> Aim of the task:
Provide an exact copy of the lines from the beginning of the records through the line that includes "Zoom in on the", and of no others.

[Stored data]
---

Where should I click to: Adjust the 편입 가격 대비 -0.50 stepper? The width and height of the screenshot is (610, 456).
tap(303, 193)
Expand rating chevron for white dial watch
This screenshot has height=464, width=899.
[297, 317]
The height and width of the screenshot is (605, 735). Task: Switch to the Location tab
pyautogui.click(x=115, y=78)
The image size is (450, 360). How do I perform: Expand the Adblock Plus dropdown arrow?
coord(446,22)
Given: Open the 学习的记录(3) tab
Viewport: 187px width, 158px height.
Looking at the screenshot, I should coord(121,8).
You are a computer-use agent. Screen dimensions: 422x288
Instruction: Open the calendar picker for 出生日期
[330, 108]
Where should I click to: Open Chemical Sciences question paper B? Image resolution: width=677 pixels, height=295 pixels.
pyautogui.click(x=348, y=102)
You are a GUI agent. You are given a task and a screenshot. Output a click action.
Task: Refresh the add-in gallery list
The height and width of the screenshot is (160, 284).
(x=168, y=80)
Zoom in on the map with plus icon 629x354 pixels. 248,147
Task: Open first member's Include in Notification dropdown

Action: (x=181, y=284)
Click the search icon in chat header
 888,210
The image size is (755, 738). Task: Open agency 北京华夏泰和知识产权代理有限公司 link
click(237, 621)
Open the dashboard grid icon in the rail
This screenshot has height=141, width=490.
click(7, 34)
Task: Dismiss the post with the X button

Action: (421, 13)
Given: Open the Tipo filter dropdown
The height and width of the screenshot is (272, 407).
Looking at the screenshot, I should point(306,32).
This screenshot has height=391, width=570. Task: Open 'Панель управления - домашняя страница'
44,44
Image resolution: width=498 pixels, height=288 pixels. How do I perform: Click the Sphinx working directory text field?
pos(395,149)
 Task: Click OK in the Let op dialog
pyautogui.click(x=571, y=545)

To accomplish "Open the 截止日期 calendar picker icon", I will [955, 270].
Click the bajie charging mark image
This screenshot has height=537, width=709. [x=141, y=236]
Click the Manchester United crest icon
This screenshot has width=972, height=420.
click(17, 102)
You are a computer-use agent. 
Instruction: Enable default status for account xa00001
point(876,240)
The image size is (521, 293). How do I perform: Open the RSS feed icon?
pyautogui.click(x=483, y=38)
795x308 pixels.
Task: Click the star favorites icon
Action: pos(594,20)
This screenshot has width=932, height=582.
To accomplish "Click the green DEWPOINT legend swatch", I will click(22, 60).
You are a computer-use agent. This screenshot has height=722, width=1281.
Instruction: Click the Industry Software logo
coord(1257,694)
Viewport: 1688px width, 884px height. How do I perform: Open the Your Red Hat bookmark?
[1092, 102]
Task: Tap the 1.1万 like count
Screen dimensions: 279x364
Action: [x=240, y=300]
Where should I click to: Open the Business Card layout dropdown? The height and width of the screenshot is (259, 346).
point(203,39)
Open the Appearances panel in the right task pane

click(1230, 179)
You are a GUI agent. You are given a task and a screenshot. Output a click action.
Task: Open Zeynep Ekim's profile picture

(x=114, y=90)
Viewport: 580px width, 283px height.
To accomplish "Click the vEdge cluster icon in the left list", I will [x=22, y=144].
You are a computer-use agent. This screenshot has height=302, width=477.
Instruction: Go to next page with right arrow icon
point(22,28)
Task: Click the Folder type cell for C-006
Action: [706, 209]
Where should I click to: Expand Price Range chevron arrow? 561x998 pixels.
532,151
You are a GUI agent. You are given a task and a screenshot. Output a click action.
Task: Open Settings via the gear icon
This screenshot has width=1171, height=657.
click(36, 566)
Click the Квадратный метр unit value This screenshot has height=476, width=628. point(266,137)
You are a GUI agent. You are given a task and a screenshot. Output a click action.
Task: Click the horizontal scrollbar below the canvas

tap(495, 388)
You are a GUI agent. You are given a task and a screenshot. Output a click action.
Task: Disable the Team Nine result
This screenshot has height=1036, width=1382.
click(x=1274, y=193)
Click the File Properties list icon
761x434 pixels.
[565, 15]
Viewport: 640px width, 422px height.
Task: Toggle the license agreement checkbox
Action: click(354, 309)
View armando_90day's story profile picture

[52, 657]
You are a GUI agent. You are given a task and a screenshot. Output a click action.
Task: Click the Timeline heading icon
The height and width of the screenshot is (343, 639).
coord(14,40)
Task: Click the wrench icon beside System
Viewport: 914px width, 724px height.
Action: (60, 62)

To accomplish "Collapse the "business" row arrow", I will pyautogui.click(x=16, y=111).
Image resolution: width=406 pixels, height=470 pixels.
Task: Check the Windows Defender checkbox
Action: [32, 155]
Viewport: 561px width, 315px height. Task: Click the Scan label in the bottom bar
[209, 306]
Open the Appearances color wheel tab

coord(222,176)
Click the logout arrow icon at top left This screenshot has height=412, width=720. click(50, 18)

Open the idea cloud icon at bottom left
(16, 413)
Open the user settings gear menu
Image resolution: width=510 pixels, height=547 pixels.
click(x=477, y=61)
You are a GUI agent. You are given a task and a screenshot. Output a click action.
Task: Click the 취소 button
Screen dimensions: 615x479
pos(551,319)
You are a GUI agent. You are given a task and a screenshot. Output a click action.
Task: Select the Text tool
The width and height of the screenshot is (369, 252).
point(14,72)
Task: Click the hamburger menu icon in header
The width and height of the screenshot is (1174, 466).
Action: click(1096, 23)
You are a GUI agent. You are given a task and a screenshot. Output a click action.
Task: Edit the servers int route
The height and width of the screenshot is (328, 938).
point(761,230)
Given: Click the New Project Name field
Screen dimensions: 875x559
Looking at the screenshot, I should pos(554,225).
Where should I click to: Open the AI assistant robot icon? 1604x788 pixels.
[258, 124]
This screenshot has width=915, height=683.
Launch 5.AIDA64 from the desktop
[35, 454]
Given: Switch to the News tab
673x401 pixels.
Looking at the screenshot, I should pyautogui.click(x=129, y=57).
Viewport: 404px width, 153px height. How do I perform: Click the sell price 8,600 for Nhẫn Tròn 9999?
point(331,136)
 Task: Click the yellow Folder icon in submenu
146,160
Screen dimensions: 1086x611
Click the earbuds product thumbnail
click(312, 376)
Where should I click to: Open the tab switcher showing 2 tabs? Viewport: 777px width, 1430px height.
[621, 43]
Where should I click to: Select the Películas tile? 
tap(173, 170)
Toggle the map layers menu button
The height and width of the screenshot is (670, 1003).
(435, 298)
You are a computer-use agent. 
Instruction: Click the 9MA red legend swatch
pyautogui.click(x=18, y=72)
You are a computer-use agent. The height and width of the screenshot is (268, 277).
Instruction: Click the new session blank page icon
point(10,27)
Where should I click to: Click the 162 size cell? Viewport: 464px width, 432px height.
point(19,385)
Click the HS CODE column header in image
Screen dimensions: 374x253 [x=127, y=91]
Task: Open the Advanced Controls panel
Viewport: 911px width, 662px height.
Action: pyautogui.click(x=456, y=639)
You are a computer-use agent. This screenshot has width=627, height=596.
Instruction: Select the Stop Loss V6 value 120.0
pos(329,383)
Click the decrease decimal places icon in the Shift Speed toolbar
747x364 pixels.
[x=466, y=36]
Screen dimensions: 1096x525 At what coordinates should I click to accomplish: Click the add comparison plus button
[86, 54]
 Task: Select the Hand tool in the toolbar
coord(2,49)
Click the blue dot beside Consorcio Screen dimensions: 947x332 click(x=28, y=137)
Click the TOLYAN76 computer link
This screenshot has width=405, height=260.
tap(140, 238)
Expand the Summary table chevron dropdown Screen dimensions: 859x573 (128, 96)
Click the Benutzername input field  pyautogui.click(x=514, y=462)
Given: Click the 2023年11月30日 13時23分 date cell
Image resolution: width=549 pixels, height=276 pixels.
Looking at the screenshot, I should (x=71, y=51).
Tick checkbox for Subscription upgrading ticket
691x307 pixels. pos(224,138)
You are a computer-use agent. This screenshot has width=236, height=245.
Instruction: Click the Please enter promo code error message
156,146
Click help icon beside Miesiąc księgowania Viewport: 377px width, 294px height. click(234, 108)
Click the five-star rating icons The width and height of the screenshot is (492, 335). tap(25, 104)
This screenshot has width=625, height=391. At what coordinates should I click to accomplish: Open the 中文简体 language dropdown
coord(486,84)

---

> Reply to the task:
Where should I click to: Adjust the 편입 가격 대비 -0.50 stepper? The width and height of the screenshot is (610, 456).
tap(303, 193)
Expand rating chevron for white dial watch
This screenshot has height=464, width=899.
[297, 317]
The height and width of the screenshot is (605, 735). Task: Switch to the Location tab
pyautogui.click(x=115, y=78)
The image size is (450, 360). How do I perform: Expand the Adblock Plus dropdown arrow?
coord(446,22)
Given: Open the 学习的记录(3) tab
Viewport: 187px width, 158px height.
Looking at the screenshot, I should coord(121,8).
You are a computer-use agent. Screen dimensions: 422x288
Instruction: Open the calendar picker for 出生日期
[330, 108]
Where should I click to: Open Chemical Sciences question paper B? Image resolution: width=677 pixels, height=295 pixels.
pyautogui.click(x=348, y=102)
You are a GUI agent. You are given a task and a screenshot. Output a click action.
Task: Refresh the add-in gallery list
The height and width of the screenshot is (160, 284).
(x=168, y=80)
Zoom in on the map with plus icon 629x354 pixels. 248,147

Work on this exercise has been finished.